TASK TO COMPLETE => Word for word, retype every line of the data.

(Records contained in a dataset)
______________________________

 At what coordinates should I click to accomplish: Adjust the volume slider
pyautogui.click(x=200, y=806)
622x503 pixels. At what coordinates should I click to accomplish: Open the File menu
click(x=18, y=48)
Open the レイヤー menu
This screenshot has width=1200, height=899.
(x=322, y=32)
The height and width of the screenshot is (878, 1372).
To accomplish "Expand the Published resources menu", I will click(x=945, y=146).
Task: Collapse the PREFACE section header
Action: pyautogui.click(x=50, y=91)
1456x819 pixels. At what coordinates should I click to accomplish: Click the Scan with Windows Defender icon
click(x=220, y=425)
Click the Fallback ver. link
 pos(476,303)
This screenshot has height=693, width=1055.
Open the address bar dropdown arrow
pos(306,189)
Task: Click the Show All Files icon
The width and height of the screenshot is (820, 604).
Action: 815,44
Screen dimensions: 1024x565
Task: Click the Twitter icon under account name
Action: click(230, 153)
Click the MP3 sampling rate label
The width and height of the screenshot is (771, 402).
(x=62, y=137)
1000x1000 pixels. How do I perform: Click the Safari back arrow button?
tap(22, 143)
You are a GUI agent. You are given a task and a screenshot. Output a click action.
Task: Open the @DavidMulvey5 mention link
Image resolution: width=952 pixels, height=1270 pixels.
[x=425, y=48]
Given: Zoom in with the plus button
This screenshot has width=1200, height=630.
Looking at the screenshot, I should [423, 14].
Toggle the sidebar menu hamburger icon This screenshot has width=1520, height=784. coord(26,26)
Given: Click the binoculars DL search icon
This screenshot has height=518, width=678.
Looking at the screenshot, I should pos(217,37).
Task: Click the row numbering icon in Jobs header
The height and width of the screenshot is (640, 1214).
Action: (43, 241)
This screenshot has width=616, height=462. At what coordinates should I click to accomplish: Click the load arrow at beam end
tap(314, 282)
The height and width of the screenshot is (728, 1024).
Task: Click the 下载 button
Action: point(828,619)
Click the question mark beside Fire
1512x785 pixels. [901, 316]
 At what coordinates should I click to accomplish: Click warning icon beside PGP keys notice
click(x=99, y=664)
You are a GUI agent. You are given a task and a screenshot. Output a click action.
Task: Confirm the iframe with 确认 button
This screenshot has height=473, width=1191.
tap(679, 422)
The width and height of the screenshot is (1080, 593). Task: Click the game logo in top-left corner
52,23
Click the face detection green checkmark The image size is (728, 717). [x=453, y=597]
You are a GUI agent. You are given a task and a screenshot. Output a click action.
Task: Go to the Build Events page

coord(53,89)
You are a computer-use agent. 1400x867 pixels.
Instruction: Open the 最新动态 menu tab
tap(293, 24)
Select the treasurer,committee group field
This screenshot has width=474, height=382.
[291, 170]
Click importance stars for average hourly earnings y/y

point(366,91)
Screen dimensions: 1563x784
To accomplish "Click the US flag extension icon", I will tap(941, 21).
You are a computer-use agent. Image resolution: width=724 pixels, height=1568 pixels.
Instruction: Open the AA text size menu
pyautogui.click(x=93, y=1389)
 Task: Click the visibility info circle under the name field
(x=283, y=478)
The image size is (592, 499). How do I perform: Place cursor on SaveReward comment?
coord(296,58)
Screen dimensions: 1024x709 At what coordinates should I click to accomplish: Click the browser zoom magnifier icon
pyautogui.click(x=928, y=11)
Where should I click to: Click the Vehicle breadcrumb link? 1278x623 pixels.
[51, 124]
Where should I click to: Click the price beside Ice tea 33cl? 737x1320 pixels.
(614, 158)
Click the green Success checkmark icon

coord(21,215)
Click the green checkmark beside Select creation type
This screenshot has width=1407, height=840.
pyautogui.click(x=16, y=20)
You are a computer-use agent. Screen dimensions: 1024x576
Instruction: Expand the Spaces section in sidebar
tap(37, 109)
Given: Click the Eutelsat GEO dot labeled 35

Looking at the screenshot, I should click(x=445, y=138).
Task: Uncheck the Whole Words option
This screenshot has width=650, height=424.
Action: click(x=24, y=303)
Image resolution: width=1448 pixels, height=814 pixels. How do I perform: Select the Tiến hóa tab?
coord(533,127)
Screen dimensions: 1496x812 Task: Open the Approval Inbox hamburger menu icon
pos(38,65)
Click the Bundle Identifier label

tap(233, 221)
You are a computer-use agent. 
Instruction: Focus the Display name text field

______________________________

REPLY =>
 At what coordinates should I click to accomplish: Adjust the volume slider
pyautogui.click(x=200, y=806)
622x503 pixels. At what coordinates should I click to accomplish: Open the File menu
click(x=18, y=48)
Open the レイヤー menu
This screenshot has width=1200, height=899.
(x=322, y=32)
The height and width of the screenshot is (878, 1372).
To accomplish "Expand the Published resources menu", I will click(x=945, y=146).
Task: Collapse the PREFACE section header
Action: pyautogui.click(x=50, y=91)
1456x819 pixels. At what coordinates should I click to accomplish: Click the Scan with Windows Defender icon
click(x=220, y=425)
Click the Fallback ver. link
 pos(476,303)
This screenshot has height=693, width=1055.
Open the address bar dropdown arrow
pos(306,189)
Task: Click the Show All Files icon
The width and height of the screenshot is (820, 604).
Action: 815,44
Screen dimensions: 1024x565
Task: Click the Twitter icon under account name
Action: click(230, 153)
Click the MP3 sampling rate label
The width and height of the screenshot is (771, 402).
(x=62, y=137)
1000x1000 pixels. How do I perform: Click the Safari back arrow button?
tap(22, 143)
You are a GUI agent. You are given a task and a screenshot. Output a click action.
Task: Open the @DavidMulvey5 mention link
Image resolution: width=952 pixels, height=1270 pixels.
[x=425, y=48]
Given: Zoom in with the plus button
This screenshot has width=1200, height=630.
Looking at the screenshot, I should [423, 14].
Toggle the sidebar menu hamburger icon This screenshot has width=1520, height=784. coord(26,26)
Given: Click the binoculars DL search icon
This screenshot has height=518, width=678.
Looking at the screenshot, I should pos(217,37).
Task: Click the row numbering icon in Jobs header
The height and width of the screenshot is (640, 1214).
Action: (43, 241)
This screenshot has width=616, height=462. At what coordinates should I click to accomplish: Click the load arrow at beam end
tap(314, 282)
The height and width of the screenshot is (728, 1024).
Task: Click the 下载 button
Action: point(828,619)
Click the question mark beside Fire
1512x785 pixels. [901, 316]
 At what coordinates should I click to accomplish: Click warning icon beside PGP keys notice
click(x=99, y=664)
You are a GUI agent. You are given a task and a screenshot. Output a click action.
Task: Confirm the iframe with 确认 button
This screenshot has height=473, width=1191.
tap(679, 422)
The width and height of the screenshot is (1080, 593). Task: Click the game logo in top-left corner
52,23
Click the face detection green checkmark The image size is (728, 717). [x=453, y=597]
You are a GUI agent. You are given a task and a screenshot. Output a click action.
Task: Go to the Build Events page

coord(53,89)
You are a computer-use agent. 1400x867 pixels.
Instruction: Open the 最新动态 menu tab
tap(293, 24)
Select the treasurer,committee group field
This screenshot has width=474, height=382.
[291, 170]
Click importance stars for average hourly earnings y/y

point(366,91)
Screen dimensions: 1563x784
To accomplish "Click the US flag extension icon", I will tap(941, 21).
You are a computer-use agent. Image resolution: width=724 pixels, height=1568 pixels.
Instruction: Open the AA text size menu
pyautogui.click(x=93, y=1389)
 Task: Click the visibility info circle under the name field
(x=283, y=478)
The image size is (592, 499). How do I perform: Place cursor on SaveReward comment?
coord(296,58)
Screen dimensions: 1024x709 At what coordinates should I click to accomplish: Click the browser zoom magnifier icon
pyautogui.click(x=928, y=11)
Where should I click to: Click the Vehicle breadcrumb link? 1278x623 pixels.
[51, 124]
Where should I click to: Click the price beside Ice tea 33cl? 737x1320 pixels.
(614, 158)
Click the green Success checkmark icon

coord(21,215)
Click the green checkmark beside Select creation type
This screenshot has width=1407, height=840.
pyautogui.click(x=16, y=20)
You are a computer-use agent. Screen dimensions: 1024x576
Instruction: Expand the Spaces section in sidebar
tap(37, 109)
Given: Click the Eutelsat GEO dot labeled 35

Looking at the screenshot, I should click(x=445, y=138).
Task: Uncheck the Whole Words option
This screenshot has width=650, height=424.
Action: click(x=24, y=303)
Image resolution: width=1448 pixels, height=814 pixels. How do I perform: Select the Tiến hóa tab?
coord(533,127)
Screen dimensions: 1496x812 Task: Open the Approval Inbox hamburger menu icon
pos(38,65)
Click the Bundle Identifier label

tap(233, 221)
You are a computer-use agent. 
Instruction: Focus the Display name text field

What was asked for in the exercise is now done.